Exercise brief >> According to the orexin receptor research summary, which orexin receptor antagonist is in a phase III clinical trial for the treatment of insomnia?

Ainoleena Turku

University of Helsinki
Supervisor: Henri Xhaard
Funding: other
Date: 2012-01-01

Theoretical analysis of OX1 and OX2 orexin receptors and their interaction with activating and inhibiting molecules

Orexin receptors OX1 and OX2 with activating peptides orexin A and orexin B form a mechanism, which is essential in controlling sleep and feeding patterns. Malfunctions in this system reduce the quality of life. For the present small molecule agonists, which activate orexin system, are not known. Instead about one hundred orexin receptor antagonists are known and one of them, almorexant, is in phase III clinical trial for the treatment of insomnia. There are several clinical applications for orexin receptor agonists, e.g. treatment of sleep disorders (narcolepsia), obesity and diabetes, as well as drug addiction and cancer.

The aim of this work is theoretically characterize OX1 and OX2 receptors, orexin A- and B- peptides and small molecules, which interact with orexin receptors using molecular modeling, molecular dynamics simulations, molecular docking and pharmacophore modeling. These techniques enable studying the receptors in atomic level, which is not possible with biophysical techniques, because these receptors exist embedded in cell membrane and are therefore hard to express, purify and crystallize. Information obtained with this research would help developing new potential drugs or chemicals used in academic research of orexin receptors.

Molecular modeling approaches help us to understand the chemical properties of the molecules that are essential in binding to OX1 and OX2 receptors (objective 1). Molecular modeling and molecular dynamic simulations provide snapshot images of the receptor in time, which provide an opportunity to study the activation mechanism of the receptors (objective 2). This enables making the pharmacophore models of the properties, which are important for receptor binding, activation and specificity (objective 3). These pharmacophore models as well as previous receptor models are used for virtual screening of molecular libraries, in order to choose the molecules, which most likely bind to the orexin receptors (objective 4).

Data segment >>
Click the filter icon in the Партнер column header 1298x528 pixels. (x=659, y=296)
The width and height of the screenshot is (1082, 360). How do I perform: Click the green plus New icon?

Answer below >> Almorexant